Titulaire des Certificats d’Aptitude en saxophone classique et en jazz, et d’un DEM d’analyse, il est aujourd’hui responsable de la classe de cycle spécialisé jazz et musiques improvisées au CRR de Paris ainsi qu’au Pôle Supérieur Paris – Boulogne-Billancourt.
Par goût des extrêmes, il choisit de se consacrer aux saxophones soprano et baryton. Sa curiosité musicale l’amène à se produire dans des contextes variés : avec des orchestres classiques (Orchestre de Paris, Orchestre des Prix du CNSM), des big bands (George Russell, Antoine Hervé, Jean-Loup Longnon), des fanfares de rue (La Bête a bon dos), auprès de chanteurs de variété, ou encore aux côtés de compositeurs contemporains (Karlheinz Stockhausen, Thierry Escaich, Alain Margoni).
Interprète, compositeur et improvisateur, il collabore avec de nombreuses figures majeures: Dave Liebman, Didier Levallet, David Patrois, Bernard Struber, Jean-François Baëz, Claudia Solal, Eric Löhrer, Didier Ithursarry, Daniel Humair…
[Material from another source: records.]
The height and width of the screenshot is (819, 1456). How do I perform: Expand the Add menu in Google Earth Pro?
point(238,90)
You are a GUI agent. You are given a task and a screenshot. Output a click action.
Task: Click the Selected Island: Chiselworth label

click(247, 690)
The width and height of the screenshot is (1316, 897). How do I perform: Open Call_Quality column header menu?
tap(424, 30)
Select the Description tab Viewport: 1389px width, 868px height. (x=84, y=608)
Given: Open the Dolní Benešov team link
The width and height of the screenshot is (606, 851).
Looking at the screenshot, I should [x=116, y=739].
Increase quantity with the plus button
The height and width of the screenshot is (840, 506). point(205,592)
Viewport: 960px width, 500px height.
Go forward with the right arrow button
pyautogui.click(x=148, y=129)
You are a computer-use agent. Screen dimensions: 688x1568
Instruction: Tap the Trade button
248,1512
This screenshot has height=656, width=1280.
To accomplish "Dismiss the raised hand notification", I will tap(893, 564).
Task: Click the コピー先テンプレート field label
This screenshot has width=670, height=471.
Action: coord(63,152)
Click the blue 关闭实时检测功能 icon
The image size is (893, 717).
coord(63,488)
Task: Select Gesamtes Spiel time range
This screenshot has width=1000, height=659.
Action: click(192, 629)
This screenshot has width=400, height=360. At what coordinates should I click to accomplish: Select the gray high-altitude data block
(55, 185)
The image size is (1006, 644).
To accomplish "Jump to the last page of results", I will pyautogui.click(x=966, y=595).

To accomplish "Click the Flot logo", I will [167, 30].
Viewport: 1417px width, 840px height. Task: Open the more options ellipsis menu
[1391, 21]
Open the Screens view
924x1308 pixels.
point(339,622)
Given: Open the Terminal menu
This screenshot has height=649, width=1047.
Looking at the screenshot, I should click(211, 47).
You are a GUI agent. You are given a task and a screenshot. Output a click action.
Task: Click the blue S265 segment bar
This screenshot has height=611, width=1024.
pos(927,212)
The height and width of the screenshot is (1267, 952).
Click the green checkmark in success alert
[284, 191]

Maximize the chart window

Son premier album en solo, Faces (Herrade / Fairplay-Anticraft, 2006), a marqué les esprits (ffff Télérama, Choc du Mois Jazzman). Son second album, Traces, enregistré avec Peter Herbert et Wolfgang Reisinger, a reçu le Grand Prix Jazz de l’Académie Charles Cros. Avec la violoncelliste Pauline Bartissol, il propose une relecture des suites pour violoncelle de J.-S. Bach, tout en menant en parallèle L’Équilibre de Nash, un quintet co-dirigé avec Eric Prost.
Depuis 2006, il dirige divers orchestres à la croisée du jazz et de la musique classique : Sketches of Spain de Gil Evans (avec Dave Liebman en soliste invité), Cityscape de Claus Ogerman, Impressions de Jean-Marie Machado, ou encore le Newdecaband de Martial Solal avec l’Orchestre de l’Opéra de Lyon.
Son dernier album, L(EG)ACY (Subsequence / L’Heure du Loup / Inouïe Distribution), réalisé en duo avec Éric Löhrer (guitare), rend hommage à l’œuvre de Steve Lacy et met en lumière ses saxophones soprano et baryton.